AIOps as a modern cockpit, and why that matters

AIOps as a modern cockpit, and why that matters

Date: June 9, 2021

Category:

Author: BigPanda

Our human capacity for ingesting information and acting on it, is constant. As the systems we operate grow more complex, we need to make sure we use technology that presents us with only the relevant information we need, exactly when we need it. In aviation, this lesson was learned long ago, and now IT Ops is catching up.

Join us in a CTO Perspective discussion with Jason Walker, Chief Customer Officer at BigPanda and former Marine pilot, to find out exactly how IT Ops is following in the footsteps of the modern cockpit.

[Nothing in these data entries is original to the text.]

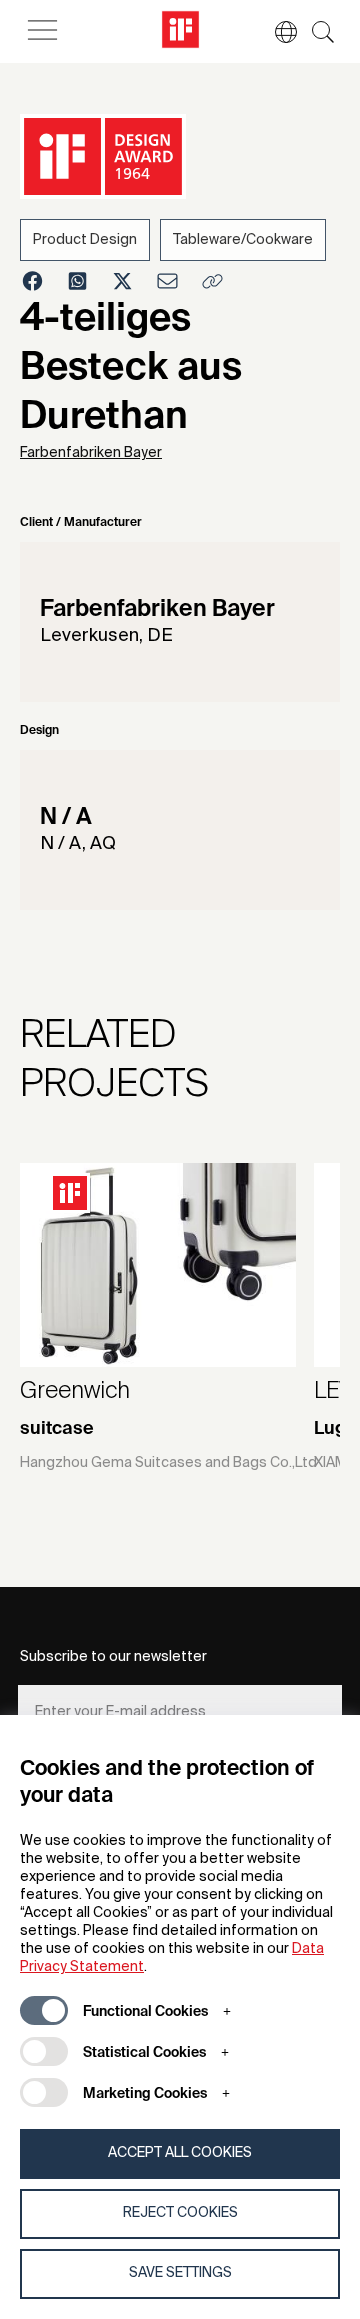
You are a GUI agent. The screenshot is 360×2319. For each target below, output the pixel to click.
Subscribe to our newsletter (113, 1657)
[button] (276, 32)
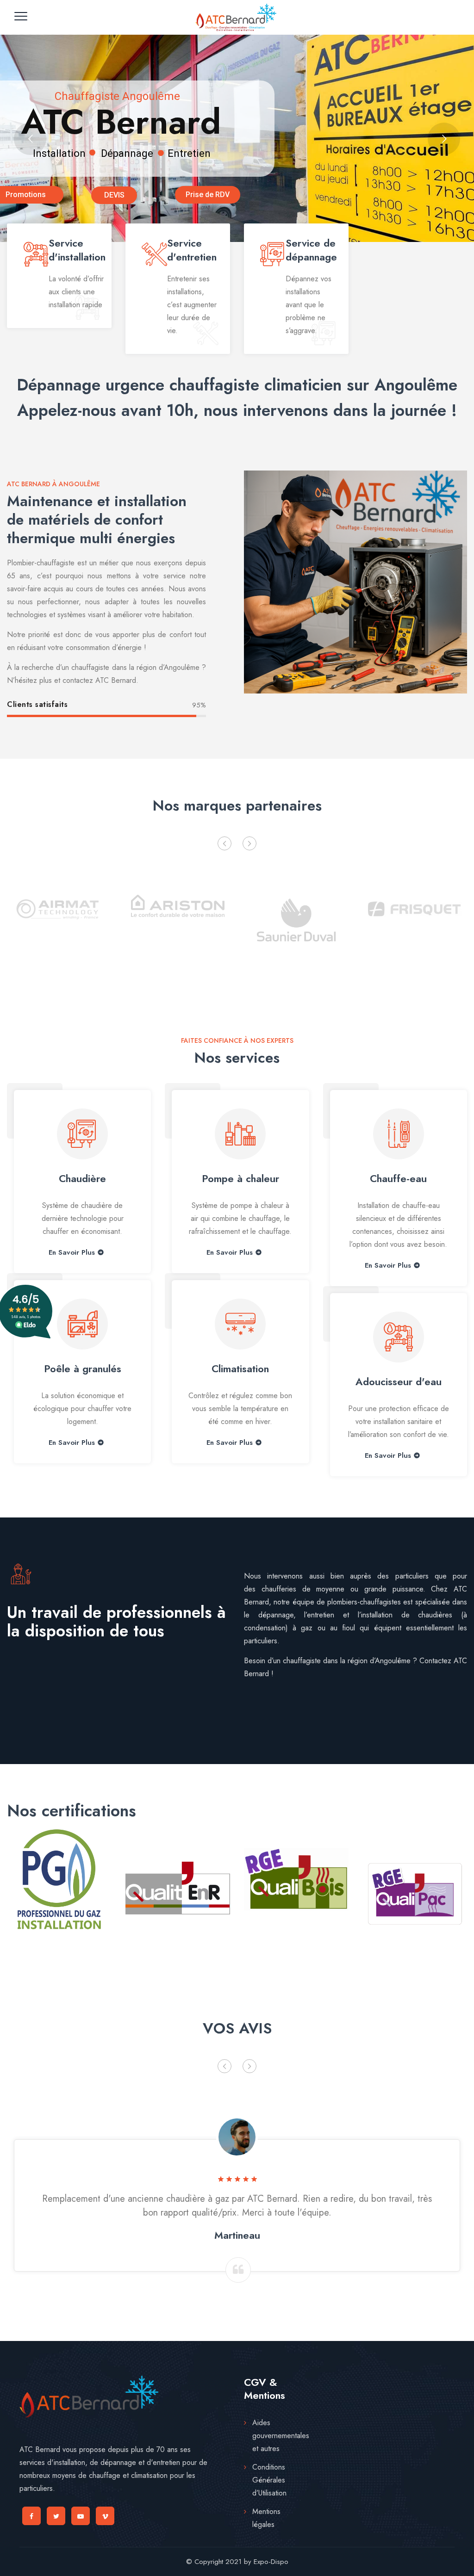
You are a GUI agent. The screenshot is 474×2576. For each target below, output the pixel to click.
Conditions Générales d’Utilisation (269, 2480)
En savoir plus (72, 1253)
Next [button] (249, 843)
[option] (59, 918)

Read the skinny for a brief summary, then either lean back and watch the interview, or if you prefer to continue reading, take a few minutes to read the transcript. It’s been lightly edited to make it easy for you to consume it. Enjoy!

 


The Skinny

The fly-by-wire revolution back in the late 1980’s had many similarities to what is happening today with the adoption of AIOps in IT Ops. Back then it was understood that humans could no longer physically process and properly react to the gigabytes of information thrown at them by flying machines that were growing more and more complex. Computers were needed to do most of the heavy lifting, while providing pilots with only the right amount of data and information they needed to safely fly the aircraft to its destination.

In the same way, running monitoring and incident management across today’s hybrid enterprise services involves operating multiple complex systems functioning simultaneously. AIOps is needed to make sense of all the data they create, automate most of the work, and provide operators with just the specific information they need to make critical decisions. AIOps is assisting the human OODA (Observe, Orient, Decide, Act) loop – and if we can understand its purpose in that context – we can better plan and execute AIOps adoption.

Read on or watch the interview to learn exactly how.

 


The Interview

 


The Transcript

Yoram: Hello, and welcome to the CTO perspective, where we discuss unique perspectives about the most current issues in IT operations. And today we’ll be talking, once again, with Jason Walker – Field CTO at BigPanda. Hey, Jason.

Jason: Hey, Yoram. Good to see you.

Yoram: Great seeing you again! Today, we’re going to be venturing a little off the main road, or maybe above the main road. We’re going to try to better understand the adoption of AIOps by comparing it to the surprisingly similar process that happened in aviation around three or four decades ago. And that’s the adoption of fly by wire: computer assisted flight. And who better to talk about this comparison than two, I would say, IT Ops enthusiasts who are also former pilots, right? What are the chances?

Jason:  It is rare to meet another helicopter pilot. You flew the Israeli version of the CH-53, and I flew the U.S. Marine version. Both older aircraft, and my version was about halfway through that fly by wire revolution.

Yoram: So, let’s take that perspective and talk about the change that we discussed: fly by wire. Somewhere in the mid to late 80s, aircraft manufacturers understood that planes that fly faster, safer, and take more people to greater distances, need to rely on computers to help them fly. The amount of information that was being thrown at the pilots by these aircraft, by their systems, was overwhelming. There were simply too many gauges.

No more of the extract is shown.